Supplied data:
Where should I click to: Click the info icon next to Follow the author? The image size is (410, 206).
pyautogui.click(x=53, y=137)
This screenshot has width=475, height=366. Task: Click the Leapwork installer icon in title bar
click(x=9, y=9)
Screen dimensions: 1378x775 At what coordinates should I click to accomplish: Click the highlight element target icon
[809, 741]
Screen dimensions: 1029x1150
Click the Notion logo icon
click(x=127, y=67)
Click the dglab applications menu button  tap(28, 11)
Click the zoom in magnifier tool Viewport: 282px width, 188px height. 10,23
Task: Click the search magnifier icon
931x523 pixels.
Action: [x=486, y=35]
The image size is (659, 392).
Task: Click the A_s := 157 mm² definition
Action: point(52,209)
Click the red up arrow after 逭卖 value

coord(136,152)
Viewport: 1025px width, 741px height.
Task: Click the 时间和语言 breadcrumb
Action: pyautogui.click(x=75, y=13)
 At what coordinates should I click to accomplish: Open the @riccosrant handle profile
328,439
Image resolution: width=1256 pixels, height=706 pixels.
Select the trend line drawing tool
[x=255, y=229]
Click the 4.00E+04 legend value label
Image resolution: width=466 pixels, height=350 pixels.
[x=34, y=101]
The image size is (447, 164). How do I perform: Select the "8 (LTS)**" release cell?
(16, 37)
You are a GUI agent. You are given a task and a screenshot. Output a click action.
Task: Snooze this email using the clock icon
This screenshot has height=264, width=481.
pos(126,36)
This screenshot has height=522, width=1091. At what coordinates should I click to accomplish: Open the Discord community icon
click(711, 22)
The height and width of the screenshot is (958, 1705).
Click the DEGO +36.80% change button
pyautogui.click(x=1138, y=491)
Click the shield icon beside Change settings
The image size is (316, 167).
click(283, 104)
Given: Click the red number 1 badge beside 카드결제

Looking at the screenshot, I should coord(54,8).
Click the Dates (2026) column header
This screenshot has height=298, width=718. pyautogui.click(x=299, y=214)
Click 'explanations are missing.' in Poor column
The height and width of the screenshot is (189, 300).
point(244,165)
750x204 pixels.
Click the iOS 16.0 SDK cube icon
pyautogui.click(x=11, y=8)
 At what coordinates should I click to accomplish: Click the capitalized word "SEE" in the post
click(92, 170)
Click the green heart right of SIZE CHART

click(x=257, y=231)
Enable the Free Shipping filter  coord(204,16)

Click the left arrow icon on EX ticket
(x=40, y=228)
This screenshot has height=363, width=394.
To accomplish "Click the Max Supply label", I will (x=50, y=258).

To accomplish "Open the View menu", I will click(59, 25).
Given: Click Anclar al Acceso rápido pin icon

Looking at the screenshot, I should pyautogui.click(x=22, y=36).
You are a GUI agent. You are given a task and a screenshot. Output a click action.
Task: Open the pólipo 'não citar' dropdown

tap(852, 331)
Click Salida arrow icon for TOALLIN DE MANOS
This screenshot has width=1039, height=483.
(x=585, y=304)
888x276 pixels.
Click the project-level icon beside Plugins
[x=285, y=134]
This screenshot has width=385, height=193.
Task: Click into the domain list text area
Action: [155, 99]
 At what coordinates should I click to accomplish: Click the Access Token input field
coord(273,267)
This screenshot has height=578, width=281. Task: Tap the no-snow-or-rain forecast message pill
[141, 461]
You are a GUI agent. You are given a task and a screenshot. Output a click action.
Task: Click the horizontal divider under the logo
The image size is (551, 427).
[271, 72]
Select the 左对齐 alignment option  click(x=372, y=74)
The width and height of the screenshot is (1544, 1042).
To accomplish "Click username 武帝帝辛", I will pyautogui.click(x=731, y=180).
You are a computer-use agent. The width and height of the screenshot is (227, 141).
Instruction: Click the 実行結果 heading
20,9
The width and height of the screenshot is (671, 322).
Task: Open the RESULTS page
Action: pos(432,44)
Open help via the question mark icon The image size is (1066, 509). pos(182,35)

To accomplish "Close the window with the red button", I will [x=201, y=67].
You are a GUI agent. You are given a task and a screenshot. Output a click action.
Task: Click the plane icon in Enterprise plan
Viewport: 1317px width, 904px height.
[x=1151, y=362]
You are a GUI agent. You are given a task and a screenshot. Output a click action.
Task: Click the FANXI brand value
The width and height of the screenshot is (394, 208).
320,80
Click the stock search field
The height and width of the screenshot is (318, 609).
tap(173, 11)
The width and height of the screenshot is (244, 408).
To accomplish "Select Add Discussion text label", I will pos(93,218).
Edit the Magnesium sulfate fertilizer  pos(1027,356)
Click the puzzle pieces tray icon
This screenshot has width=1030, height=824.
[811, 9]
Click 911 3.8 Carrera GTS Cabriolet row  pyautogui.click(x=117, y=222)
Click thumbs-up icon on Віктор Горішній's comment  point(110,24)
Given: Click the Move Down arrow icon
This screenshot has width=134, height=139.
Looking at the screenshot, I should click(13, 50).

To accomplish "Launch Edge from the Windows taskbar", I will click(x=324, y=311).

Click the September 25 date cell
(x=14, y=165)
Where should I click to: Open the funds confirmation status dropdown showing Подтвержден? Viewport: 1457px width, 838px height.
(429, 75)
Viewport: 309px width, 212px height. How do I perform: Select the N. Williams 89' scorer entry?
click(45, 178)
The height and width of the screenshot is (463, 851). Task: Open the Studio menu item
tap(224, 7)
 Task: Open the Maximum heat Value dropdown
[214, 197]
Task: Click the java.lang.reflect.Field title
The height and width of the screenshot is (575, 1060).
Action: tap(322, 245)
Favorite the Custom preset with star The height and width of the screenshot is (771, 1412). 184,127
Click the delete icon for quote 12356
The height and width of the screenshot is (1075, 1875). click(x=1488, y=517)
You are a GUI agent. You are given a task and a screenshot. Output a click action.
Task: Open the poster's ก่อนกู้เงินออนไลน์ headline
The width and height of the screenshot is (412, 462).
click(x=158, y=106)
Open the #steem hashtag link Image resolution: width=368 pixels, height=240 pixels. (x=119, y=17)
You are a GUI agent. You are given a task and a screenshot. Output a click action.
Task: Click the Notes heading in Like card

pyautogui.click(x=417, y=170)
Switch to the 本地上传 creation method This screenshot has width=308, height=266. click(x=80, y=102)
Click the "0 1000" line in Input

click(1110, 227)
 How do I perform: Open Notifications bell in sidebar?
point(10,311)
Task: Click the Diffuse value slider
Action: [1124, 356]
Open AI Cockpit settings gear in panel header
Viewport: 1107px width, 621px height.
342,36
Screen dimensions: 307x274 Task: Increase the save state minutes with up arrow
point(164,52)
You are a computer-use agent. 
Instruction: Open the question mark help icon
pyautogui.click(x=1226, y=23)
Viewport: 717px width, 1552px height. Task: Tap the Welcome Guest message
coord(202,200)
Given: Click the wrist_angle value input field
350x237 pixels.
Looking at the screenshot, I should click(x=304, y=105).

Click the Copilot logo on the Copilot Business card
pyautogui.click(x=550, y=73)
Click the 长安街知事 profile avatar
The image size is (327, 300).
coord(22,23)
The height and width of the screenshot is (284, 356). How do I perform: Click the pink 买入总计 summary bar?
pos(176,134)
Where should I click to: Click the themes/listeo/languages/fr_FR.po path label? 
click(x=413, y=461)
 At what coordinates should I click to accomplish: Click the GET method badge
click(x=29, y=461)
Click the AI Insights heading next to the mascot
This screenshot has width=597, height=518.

Assignment: Everything in the listing should be written out again exactly.

Task response:
Where should I click to: Click the info icon next to Follow the author? The image size is (410, 206).
pyautogui.click(x=53, y=137)
This screenshot has width=475, height=366. Task: Click the Leapwork installer icon in title bar
click(x=9, y=9)
Screen dimensions: 1378x775 At what coordinates should I click to accomplish: Click the highlight element target icon
[809, 741]
Screen dimensions: 1029x1150
Click the Notion logo icon
click(x=127, y=67)
Click the dglab applications menu button  tap(28, 11)
Click the zoom in magnifier tool Viewport: 282px width, 188px height. 10,23
Task: Click the search magnifier icon
931x523 pixels.
Action: [x=486, y=35]
The image size is (659, 392).
Task: Click the A_s := 157 mm² definition
Action: point(52,209)
Click the red up arrow after 逭卖 value

coord(136,152)
Viewport: 1025px width, 741px height.
Task: Click the 时间和语言 breadcrumb
Action: pyautogui.click(x=75, y=13)
 At what coordinates should I click to accomplish: Open the @riccosrant handle profile
328,439
Image resolution: width=1256 pixels, height=706 pixels.
Select the trend line drawing tool
[x=255, y=229]
Click the 4.00E+04 legend value label
Image resolution: width=466 pixels, height=350 pixels.
[x=34, y=101]
The image size is (447, 164). How do I perform: Select the "8 (LTS)**" release cell?
(16, 37)
You are a GUI agent. You are given a task and a screenshot. Output a click action.
Task: Snooze this email using the clock icon
This screenshot has height=264, width=481.
pos(126,36)
This screenshot has height=522, width=1091. At what coordinates should I click to accomplish: Open the Discord community icon
click(711, 22)
The height and width of the screenshot is (958, 1705).
Click the DEGO +36.80% change button
pyautogui.click(x=1138, y=491)
Click the shield icon beside Change settings
The image size is (316, 167).
click(283, 104)
Given: Click the red number 1 badge beside 카드결제

Looking at the screenshot, I should coord(54,8).
Click the Dates (2026) column header
This screenshot has height=298, width=718. pyautogui.click(x=299, y=214)
Click 'explanations are missing.' in Poor column
The height and width of the screenshot is (189, 300).
point(244,165)
750x204 pixels.
Click the iOS 16.0 SDK cube icon
pyautogui.click(x=11, y=8)
 At what coordinates should I click to accomplish: Click the capitalized word "SEE" in the post
click(92, 170)
Click the green heart right of SIZE CHART

click(x=257, y=231)
Enable the Free Shipping filter  coord(204,16)

Click the left arrow icon on EX ticket
(x=40, y=228)
This screenshot has height=363, width=394.
To accomplish "Click the Max Supply label", I will (x=50, y=258).

To accomplish "Open the View menu", I will click(59, 25).
Given: Click Anclar al Acceso rápido pin icon

Looking at the screenshot, I should pyautogui.click(x=22, y=36).
You are a GUI agent. You are given a task and a screenshot. Output a click action.
Task: Open the pólipo 'não citar' dropdown

tap(852, 331)
Click Salida arrow icon for TOALLIN DE MANOS
This screenshot has width=1039, height=483.
(x=585, y=304)
888x276 pixels.
Click the project-level icon beside Plugins
[x=285, y=134]
This screenshot has width=385, height=193.
Task: Click into the domain list text area
Action: [155, 99]
 At what coordinates should I click to accomplish: Click the Access Token input field
coord(273,267)
This screenshot has height=578, width=281. Task: Tap the no-snow-or-rain forecast message pill
[141, 461]
You are a GUI agent. You are given a task and a screenshot. Output a click action.
Task: Click the horizontal divider under the logo
The image size is (551, 427).
[271, 72]
Select the 左对齐 alignment option  click(x=372, y=74)
The width and height of the screenshot is (1544, 1042).
To accomplish "Click username 武帝帝辛", I will pyautogui.click(x=731, y=180).
You are a computer-use agent. The width and height of the screenshot is (227, 141).
Instruction: Click the 実行結果 heading
20,9
The width and height of the screenshot is (671, 322).
Task: Open the RESULTS page
Action: pos(432,44)
Open help via the question mark icon The image size is (1066, 509). pos(182,35)

To accomplish "Close the window with the red button", I will [x=201, y=67].
You are a GUI agent. You are given a task and a screenshot. Output a click action.
Task: Click the plane icon in Enterprise plan
Viewport: 1317px width, 904px height.
[x=1151, y=362]
You are a GUI agent. You are given a task and a screenshot. Output a click action.
Task: Click the FANXI brand value
The width and height of the screenshot is (394, 208).
320,80
Click the stock search field
The height and width of the screenshot is (318, 609).
tap(173, 11)
The width and height of the screenshot is (244, 408).
To accomplish "Select Add Discussion text label", I will pos(93,218).
Edit the Magnesium sulfate fertilizer  pos(1027,356)
Click the puzzle pieces tray icon
This screenshot has width=1030, height=824.
[811, 9]
Click 911 3.8 Carrera GTS Cabriolet row  pyautogui.click(x=117, y=222)
Click thumbs-up icon on Віктор Горішній's comment  point(110,24)
Given: Click the Move Down arrow icon
This screenshot has width=134, height=139.
Looking at the screenshot, I should click(13, 50).

To accomplish "Launch Edge from the Windows taskbar", I will click(x=324, y=311).

Click the September 25 date cell
(x=14, y=165)
Where should I click to: Open the funds confirmation status dropdown showing Подтвержден? Viewport: 1457px width, 838px height.
(429, 75)
Viewport: 309px width, 212px height. How do I perform: Select the N. Williams 89' scorer entry?
click(45, 178)
The height and width of the screenshot is (463, 851). Task: Open the Studio menu item
tap(224, 7)
 Task: Open the Maximum heat Value dropdown
[214, 197]
Task: Click the java.lang.reflect.Field title
The height and width of the screenshot is (575, 1060).
Action: tap(322, 245)
Favorite the Custom preset with star The height and width of the screenshot is (771, 1412). 184,127
Click the delete icon for quote 12356
The height and width of the screenshot is (1075, 1875). click(x=1488, y=517)
You are a GUI agent. You are given a task and a screenshot. Output a click action.
Task: Open the poster's ก่อนกู้เงินออนไลน์ headline
The width and height of the screenshot is (412, 462).
click(x=158, y=106)
Open the #steem hashtag link Image resolution: width=368 pixels, height=240 pixels. (x=119, y=17)
You are a GUI agent. You are given a task and a screenshot. Output a click action.
Task: Click the Notes heading in Like card

pyautogui.click(x=417, y=170)
Switch to the 本地上传 creation method This screenshot has width=308, height=266. click(x=80, y=102)
Click the "0 1000" line in Input

click(1110, 227)
 How do I perform: Open Notifications bell in sidebar?
point(10,311)
Task: Click the Diffuse value slider
Action: [1124, 356]
Open AI Cockpit settings gear in panel header
Viewport: 1107px width, 621px height.
342,36
Screen dimensions: 307x274 Task: Increase the save state minutes with up arrow
point(164,52)
You are a computer-use agent. 
Instruction: Open the question mark help icon
pyautogui.click(x=1226, y=23)
Viewport: 717px width, 1552px height. Task: Tap the Welcome Guest message
coord(202,200)
Given: Click the wrist_angle value input field
350x237 pixels.
Looking at the screenshot, I should click(x=304, y=105).

Click the Copilot logo on the Copilot Business card
pyautogui.click(x=550, y=73)
Click the 长安街知事 profile avatar
The image size is (327, 300).
coord(22,23)
The height and width of the screenshot is (284, 356). How do I perform: Click the pink 买入总计 summary bar?
pos(176,134)
Where should I click to: Click the themes/listeo/languages/fr_FR.po path label? 
click(x=413, y=461)
 At what coordinates should I click to accomplish: Click the GET method badge
click(x=29, y=461)
Click the AI Insights heading next to the mascot
This screenshot has width=597, height=518.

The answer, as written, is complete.